As well as the 1.75tc Korum rod, I've got a Drennan baitrunner. Only issue with the reel is that the spool holds 90m of 12lb Maxima Chameleon, which feels a bit shallow to me. Then at the rig end I'm using a Korum bolt and run kit with a 50cms ish hook length to a size 8 kamsan (barbless) with a hair rig. Three krill dumbells on the hair rig normally. The lead is one of these flat Korum ones with a hole in the middle to mush some pellets into. Either 90g or 120g.

So session 5 and finally getting closer. Got to the river nice and early and got setup quickly. I do think that if I had a quiver I could have the rod half setup and then I'd be even quicker, which bearing in mind I've limited time, seems like a good idea. Anyway, as the river is even lower this time, the first peg now has a lovely large platform exposed. I was planning on moving up the beat hour at a time as per previous suggestions. Anyway, got the rig out into the river fairly quickly. Now normally I spend most of a session either meatless or rescuing stranded rowers, so I'm sort of not expecting anything anymore. After rower number one used my swim as a turning circile, I got the rig in and settled in. As the view downriver was nice, I decided to take a photo. I then realised for some odd reason all my photos had been deleted by my phone so I was sitting there faffing when out of the corner of my eye the tip tapped. Now normally the rod is slightly bent over all the time and constantly tapping. Took a while to realise this was mostly due to the flow and general river detritus causing the tapping. Anyway, this was different, quite sharp and then the rod fully dropped back. Phone hastily shoved in my waders front pocket and I half got out the chair. Another great big tap and buzzzzzzzzzzzzzz the baitrunner went properly, grab rod, stand up, don't forget to wind the handle and set fairly gently. That may have been a mistake. Definitely a fish this time and not a snag. Now I'm fairly used to trout running around the place, so happy with playing powerful fish, but this was quite different. Down low and no surface antics unlike trout. Spent a minute or so slowly bringing it closer. As the fish was getting closeish, decided to get the net ready. Aaand then the fish shook the hook. Honestly I've never let out such a disappointed groan in a long time.

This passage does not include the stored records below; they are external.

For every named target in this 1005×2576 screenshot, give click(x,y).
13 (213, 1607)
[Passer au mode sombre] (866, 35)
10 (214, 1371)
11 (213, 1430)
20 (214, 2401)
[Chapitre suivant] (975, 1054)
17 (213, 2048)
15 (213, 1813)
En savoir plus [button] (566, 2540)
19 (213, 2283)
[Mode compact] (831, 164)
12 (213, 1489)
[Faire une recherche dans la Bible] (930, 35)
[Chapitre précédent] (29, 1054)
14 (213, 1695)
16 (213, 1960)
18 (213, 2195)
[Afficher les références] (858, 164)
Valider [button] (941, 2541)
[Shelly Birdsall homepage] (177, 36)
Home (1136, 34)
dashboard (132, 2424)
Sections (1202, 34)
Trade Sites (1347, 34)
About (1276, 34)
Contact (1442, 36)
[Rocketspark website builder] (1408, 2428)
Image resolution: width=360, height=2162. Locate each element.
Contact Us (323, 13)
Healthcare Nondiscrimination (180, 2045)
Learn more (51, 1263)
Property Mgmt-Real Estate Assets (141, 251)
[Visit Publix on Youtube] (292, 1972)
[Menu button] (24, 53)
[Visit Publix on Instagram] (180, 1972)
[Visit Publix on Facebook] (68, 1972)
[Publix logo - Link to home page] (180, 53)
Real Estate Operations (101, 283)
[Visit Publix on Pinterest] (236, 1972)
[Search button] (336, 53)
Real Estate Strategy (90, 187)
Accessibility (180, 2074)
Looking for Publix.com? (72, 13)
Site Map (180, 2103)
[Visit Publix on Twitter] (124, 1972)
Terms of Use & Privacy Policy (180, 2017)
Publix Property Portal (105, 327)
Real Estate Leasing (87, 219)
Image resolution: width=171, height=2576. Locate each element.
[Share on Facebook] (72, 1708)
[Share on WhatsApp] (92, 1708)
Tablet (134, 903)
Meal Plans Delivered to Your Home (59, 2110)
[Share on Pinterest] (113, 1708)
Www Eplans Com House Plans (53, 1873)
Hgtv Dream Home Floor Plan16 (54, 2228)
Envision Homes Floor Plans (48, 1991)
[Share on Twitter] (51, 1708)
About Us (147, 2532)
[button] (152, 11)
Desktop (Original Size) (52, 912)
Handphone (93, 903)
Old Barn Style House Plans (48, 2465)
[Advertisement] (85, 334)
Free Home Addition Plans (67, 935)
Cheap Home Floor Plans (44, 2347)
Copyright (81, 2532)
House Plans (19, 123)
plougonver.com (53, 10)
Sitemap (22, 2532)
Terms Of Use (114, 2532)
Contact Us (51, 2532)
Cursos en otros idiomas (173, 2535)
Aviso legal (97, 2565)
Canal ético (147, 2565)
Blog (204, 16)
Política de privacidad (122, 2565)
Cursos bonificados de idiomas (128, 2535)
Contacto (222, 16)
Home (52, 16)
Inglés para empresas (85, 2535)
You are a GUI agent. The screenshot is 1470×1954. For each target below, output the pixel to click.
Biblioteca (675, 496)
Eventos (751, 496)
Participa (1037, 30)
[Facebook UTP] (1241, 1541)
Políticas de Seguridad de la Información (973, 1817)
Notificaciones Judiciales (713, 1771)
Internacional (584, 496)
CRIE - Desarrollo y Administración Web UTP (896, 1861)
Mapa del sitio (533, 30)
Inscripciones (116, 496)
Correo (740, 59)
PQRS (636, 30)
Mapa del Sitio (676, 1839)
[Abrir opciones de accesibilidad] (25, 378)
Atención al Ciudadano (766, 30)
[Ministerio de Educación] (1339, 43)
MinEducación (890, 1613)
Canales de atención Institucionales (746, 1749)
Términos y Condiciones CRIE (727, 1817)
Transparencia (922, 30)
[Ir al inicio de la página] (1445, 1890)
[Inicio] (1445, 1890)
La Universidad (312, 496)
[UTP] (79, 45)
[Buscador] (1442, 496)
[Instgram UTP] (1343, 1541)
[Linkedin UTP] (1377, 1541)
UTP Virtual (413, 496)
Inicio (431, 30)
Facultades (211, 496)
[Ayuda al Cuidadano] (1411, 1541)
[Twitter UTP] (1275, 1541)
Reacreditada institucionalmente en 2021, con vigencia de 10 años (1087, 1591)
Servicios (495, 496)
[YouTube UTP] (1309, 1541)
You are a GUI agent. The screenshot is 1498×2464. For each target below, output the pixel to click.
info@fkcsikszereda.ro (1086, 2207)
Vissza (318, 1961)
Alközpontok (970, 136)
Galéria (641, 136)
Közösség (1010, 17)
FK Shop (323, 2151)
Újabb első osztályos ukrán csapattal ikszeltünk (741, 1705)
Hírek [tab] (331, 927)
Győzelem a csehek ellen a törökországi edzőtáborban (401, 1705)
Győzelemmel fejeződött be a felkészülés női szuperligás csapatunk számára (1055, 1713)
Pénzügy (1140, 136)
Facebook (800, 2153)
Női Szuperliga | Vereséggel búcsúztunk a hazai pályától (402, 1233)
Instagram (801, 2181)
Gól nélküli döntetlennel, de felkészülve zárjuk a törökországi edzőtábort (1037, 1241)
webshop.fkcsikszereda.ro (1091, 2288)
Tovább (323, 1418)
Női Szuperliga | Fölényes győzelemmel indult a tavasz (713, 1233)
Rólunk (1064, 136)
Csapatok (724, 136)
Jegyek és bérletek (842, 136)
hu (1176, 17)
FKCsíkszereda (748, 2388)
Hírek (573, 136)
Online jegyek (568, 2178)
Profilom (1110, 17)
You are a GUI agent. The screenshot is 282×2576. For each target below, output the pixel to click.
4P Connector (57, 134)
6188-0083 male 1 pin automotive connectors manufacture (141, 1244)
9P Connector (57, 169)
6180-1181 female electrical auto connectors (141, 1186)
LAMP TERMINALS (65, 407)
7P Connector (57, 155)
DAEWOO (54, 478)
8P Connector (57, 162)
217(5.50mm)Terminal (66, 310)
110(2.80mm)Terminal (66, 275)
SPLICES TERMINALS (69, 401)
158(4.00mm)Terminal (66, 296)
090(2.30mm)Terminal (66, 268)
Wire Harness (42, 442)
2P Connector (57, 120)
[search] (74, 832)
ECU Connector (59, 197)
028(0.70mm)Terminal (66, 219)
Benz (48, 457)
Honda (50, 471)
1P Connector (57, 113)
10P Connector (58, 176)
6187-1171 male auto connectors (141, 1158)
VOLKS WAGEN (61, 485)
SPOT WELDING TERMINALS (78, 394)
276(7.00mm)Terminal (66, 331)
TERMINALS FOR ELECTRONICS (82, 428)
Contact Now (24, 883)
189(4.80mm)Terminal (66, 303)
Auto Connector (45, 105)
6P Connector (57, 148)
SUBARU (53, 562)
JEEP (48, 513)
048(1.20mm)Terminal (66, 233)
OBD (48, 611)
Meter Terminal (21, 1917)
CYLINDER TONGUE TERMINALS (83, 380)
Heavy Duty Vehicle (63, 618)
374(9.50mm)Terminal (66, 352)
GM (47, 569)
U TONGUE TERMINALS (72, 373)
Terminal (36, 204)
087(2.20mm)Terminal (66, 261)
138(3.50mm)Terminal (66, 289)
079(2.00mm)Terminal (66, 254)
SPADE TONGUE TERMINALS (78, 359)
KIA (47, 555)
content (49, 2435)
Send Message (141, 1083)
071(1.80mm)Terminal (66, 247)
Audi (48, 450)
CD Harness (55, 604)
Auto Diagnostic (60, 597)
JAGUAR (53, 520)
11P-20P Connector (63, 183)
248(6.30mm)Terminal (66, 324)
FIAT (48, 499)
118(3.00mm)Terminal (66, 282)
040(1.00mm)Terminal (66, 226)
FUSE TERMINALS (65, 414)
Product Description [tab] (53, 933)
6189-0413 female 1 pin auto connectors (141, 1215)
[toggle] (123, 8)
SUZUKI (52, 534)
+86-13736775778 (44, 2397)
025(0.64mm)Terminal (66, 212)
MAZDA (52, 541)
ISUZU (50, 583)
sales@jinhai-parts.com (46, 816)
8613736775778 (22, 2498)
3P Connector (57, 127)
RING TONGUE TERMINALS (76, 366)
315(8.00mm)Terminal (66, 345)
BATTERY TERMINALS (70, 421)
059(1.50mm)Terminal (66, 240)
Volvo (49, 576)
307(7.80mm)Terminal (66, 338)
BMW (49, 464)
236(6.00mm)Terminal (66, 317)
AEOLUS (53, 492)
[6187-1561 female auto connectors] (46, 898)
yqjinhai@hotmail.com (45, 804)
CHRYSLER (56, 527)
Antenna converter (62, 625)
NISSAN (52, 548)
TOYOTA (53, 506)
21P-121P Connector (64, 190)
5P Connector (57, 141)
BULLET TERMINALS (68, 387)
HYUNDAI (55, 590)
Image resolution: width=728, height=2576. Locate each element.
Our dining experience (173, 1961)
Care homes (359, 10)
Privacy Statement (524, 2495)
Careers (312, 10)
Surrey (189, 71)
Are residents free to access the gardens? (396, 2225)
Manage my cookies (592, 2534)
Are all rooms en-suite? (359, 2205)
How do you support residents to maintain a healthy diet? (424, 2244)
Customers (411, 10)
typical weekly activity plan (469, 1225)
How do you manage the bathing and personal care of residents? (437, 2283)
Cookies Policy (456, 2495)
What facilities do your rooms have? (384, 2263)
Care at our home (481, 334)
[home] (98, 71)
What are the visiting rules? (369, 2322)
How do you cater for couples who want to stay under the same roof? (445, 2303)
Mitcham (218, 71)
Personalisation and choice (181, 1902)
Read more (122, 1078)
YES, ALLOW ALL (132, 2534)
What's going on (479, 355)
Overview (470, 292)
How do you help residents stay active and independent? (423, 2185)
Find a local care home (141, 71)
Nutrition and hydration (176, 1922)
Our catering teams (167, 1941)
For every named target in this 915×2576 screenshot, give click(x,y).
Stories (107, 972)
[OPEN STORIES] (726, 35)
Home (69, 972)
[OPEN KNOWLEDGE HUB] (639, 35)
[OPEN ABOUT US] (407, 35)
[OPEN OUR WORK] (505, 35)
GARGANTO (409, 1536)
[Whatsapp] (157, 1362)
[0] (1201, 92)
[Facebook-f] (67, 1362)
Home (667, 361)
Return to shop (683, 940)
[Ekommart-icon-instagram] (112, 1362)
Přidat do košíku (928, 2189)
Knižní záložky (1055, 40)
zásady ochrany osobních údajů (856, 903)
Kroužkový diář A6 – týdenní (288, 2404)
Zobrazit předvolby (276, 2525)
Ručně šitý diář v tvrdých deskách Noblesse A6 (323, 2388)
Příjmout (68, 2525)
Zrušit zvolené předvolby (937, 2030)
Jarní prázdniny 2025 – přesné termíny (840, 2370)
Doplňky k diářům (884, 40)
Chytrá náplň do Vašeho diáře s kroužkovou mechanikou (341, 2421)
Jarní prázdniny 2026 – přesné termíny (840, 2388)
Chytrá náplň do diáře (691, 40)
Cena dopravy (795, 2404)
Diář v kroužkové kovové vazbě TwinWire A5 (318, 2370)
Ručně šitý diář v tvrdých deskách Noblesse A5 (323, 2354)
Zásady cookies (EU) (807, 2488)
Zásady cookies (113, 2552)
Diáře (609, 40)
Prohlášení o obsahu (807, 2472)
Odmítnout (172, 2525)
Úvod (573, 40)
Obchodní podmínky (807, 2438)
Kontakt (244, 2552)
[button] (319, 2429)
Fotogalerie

Obvious positives, I'd actually hooked one and in short order too, maybe with in 10-15 minutes. No idea what it was, I'd go for medium chub or small barbel, it wasn't fighting that hard really. About 45 minutes later (and about 4 or 5 boats) I hooked another much more powerful one and as I'd had the drag clamped down hard from an earlier pull for a snag, when I piled on the pressure the knot broke on the hook. Barbless hook so I'm pretty confident the hook should fall out in short order. I hope. So glad to have finally actually hooked something and the kit all held up fine.

I had been wondering if I ought to go to stronger braid, but the 12lb line was fine. Heading off again tomorrow morning. Probably the same swim (there's rarely ever anyone else there), if I don't get anything in 30 minutes, I reckon I'll move quickly, that's enough time. Seems to be that after 10, there's no chance of action.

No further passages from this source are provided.